### Source material
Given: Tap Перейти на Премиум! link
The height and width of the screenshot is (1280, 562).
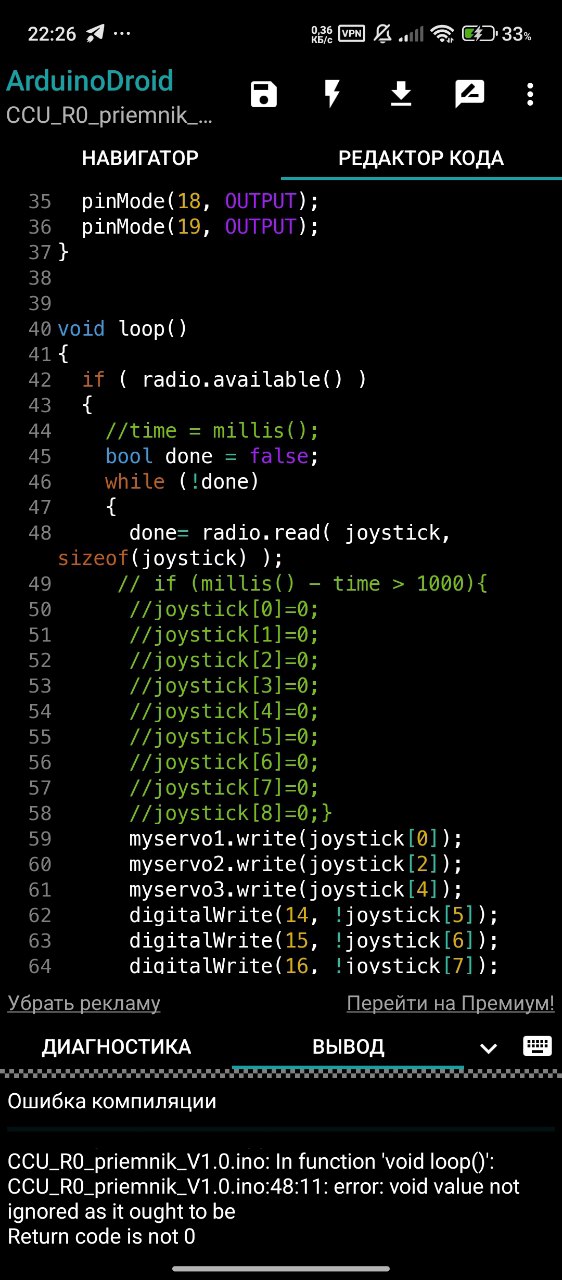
######
### Source material
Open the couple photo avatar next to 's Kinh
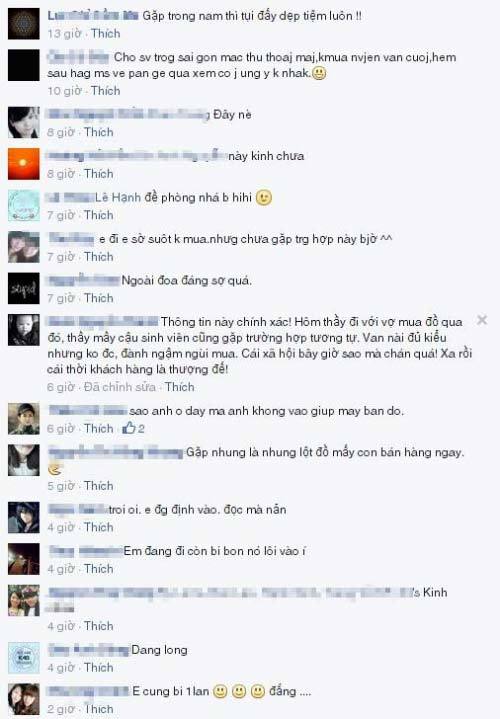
######
### Source material
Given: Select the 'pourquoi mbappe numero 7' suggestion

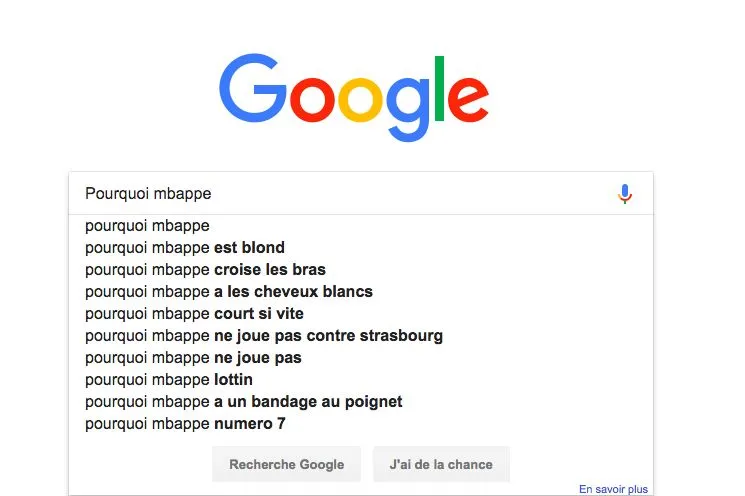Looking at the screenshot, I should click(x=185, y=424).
######
◆ Assignment
Using the entries above, give back exactly the line containing "Given: Tap Перейти на Премиум! link", the line containing "The height and", and every line between them, and nothing else.

◆ Answer for this exercise
Given: Tap Перейти на Премиум! link
The height and width of the screenshot is (1280, 562).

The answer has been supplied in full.